# Dataset:
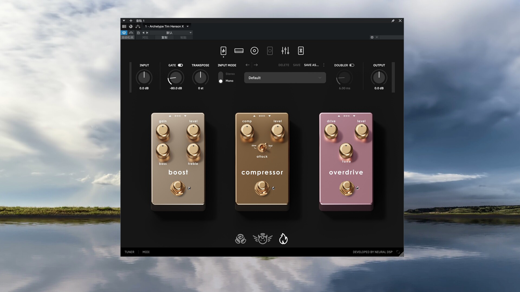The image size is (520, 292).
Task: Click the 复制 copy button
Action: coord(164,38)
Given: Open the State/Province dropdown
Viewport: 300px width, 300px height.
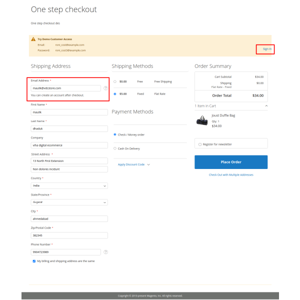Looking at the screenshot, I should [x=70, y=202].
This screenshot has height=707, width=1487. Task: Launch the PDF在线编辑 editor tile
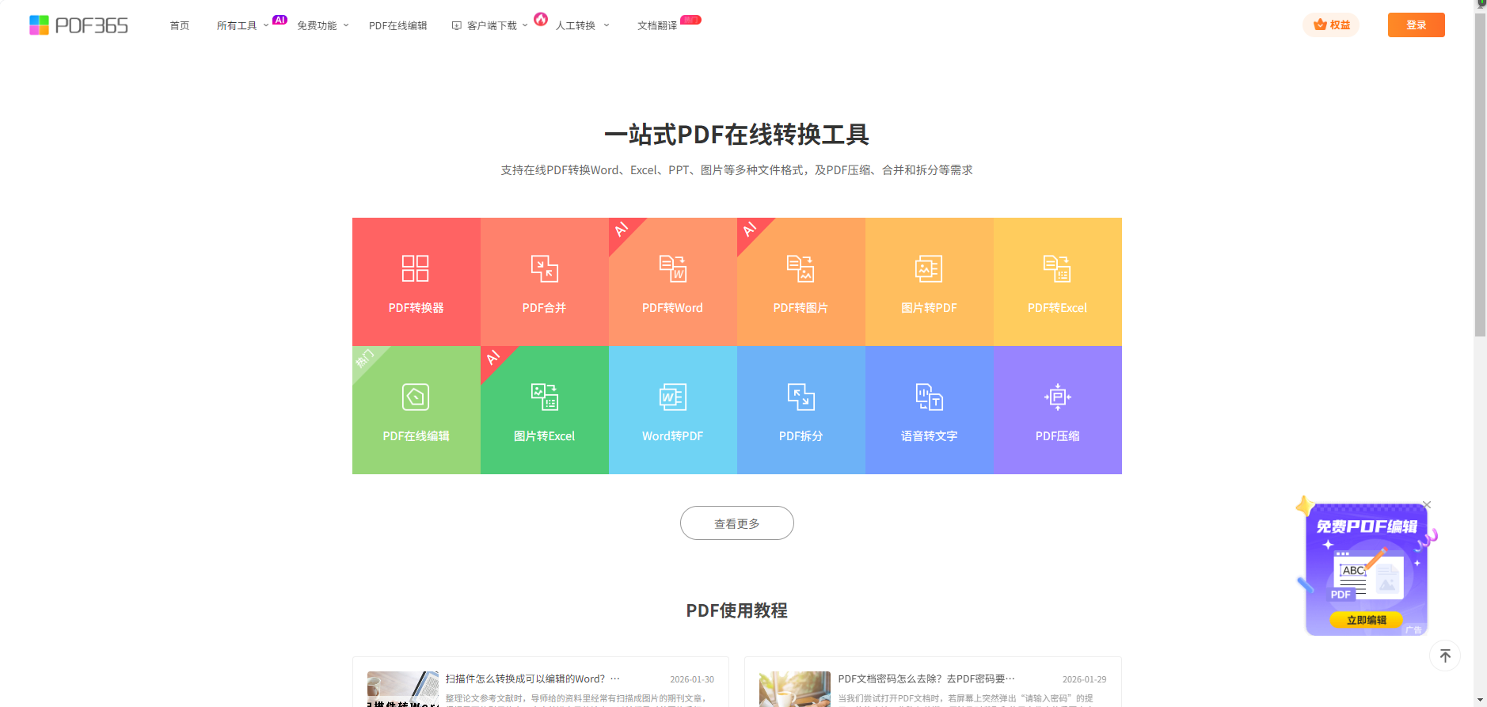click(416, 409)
* * *
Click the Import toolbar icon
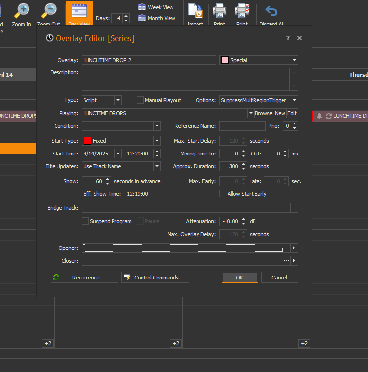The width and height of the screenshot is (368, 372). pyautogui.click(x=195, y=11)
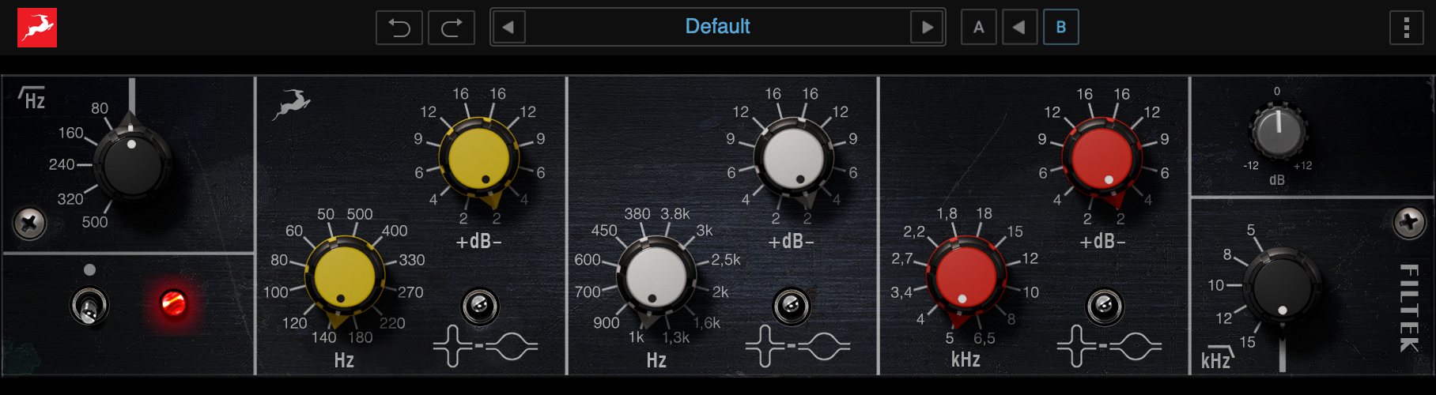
==
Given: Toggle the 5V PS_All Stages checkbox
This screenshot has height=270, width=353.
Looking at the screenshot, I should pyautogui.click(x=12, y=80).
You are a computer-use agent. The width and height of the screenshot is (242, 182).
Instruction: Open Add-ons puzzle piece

# Work request:
Working from the records above, write out verbatim only the lines from the line containing "Given: Toggle the 5V PS_All Stages checkbox" through the line containing "Instruction: Open Add-ons puzzle piece".

# Response:
Given: Toggle the 5V PS_All Stages checkbox
This screenshot has height=270, width=353.
Looking at the screenshot, I should pyautogui.click(x=12, y=80).
You are a computer-use agent. The width and height of the screenshot is (242, 182).
Instruction: Open Add-ons puzzle piece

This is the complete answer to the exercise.